Exercise details: Report each line of the records below that uses the word "cell".

----------------

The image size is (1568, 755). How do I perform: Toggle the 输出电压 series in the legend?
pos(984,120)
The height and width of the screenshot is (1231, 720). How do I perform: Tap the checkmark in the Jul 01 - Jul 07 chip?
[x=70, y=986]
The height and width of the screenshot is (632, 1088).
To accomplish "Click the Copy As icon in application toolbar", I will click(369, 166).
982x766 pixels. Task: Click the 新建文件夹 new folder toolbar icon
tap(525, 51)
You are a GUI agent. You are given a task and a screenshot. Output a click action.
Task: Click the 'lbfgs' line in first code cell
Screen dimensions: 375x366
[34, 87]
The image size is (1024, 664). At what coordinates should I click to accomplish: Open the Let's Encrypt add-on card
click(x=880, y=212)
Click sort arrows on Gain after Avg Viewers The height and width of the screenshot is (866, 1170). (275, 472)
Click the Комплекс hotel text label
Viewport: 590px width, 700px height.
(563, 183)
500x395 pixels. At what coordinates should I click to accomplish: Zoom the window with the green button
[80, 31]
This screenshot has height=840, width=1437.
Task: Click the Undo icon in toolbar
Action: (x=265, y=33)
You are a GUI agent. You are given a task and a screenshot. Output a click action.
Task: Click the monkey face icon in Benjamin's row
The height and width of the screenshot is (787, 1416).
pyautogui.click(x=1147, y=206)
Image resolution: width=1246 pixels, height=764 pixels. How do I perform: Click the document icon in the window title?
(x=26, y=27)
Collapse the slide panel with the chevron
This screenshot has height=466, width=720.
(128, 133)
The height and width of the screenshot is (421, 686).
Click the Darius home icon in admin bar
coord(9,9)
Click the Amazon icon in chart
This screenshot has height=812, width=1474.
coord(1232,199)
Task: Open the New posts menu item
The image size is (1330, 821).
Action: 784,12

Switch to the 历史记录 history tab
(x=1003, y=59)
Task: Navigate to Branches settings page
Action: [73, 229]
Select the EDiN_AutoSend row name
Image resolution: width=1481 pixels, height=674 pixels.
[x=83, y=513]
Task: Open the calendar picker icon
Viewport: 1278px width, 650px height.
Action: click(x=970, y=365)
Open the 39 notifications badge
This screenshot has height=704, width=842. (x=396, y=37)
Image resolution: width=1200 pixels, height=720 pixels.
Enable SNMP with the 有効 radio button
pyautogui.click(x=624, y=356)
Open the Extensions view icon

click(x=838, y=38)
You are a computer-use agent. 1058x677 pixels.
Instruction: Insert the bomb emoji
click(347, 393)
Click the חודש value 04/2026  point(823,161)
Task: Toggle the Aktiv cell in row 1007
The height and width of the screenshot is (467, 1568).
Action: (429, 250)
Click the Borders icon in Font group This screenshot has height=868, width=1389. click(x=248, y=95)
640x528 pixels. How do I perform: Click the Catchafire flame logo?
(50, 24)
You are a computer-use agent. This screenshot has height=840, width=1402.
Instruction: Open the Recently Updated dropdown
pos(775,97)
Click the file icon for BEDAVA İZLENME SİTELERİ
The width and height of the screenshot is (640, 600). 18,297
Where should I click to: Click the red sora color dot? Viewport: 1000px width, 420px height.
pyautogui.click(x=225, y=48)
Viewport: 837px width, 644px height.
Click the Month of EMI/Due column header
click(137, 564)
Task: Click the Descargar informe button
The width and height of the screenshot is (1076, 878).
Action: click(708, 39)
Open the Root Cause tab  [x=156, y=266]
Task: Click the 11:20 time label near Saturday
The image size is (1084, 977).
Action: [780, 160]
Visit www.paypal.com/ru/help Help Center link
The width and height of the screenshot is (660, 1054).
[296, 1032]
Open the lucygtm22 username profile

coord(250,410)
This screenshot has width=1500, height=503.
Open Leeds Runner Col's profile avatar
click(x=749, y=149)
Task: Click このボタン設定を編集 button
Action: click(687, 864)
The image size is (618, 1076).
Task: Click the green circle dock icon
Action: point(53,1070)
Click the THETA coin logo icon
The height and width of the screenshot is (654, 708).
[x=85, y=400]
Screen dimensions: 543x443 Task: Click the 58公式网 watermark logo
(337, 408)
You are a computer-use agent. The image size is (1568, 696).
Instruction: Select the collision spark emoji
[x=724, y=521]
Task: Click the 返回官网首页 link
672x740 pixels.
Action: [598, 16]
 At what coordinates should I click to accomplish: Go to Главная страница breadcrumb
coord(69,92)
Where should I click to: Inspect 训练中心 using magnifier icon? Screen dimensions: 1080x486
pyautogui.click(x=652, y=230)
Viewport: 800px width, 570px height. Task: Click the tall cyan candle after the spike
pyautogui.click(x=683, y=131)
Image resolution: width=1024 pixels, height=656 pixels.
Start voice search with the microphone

----------------

Response to this exercise:
Task: Click the 'lbfgs' line in first code cell
Task: Toggle the Aktiv cell in row 1007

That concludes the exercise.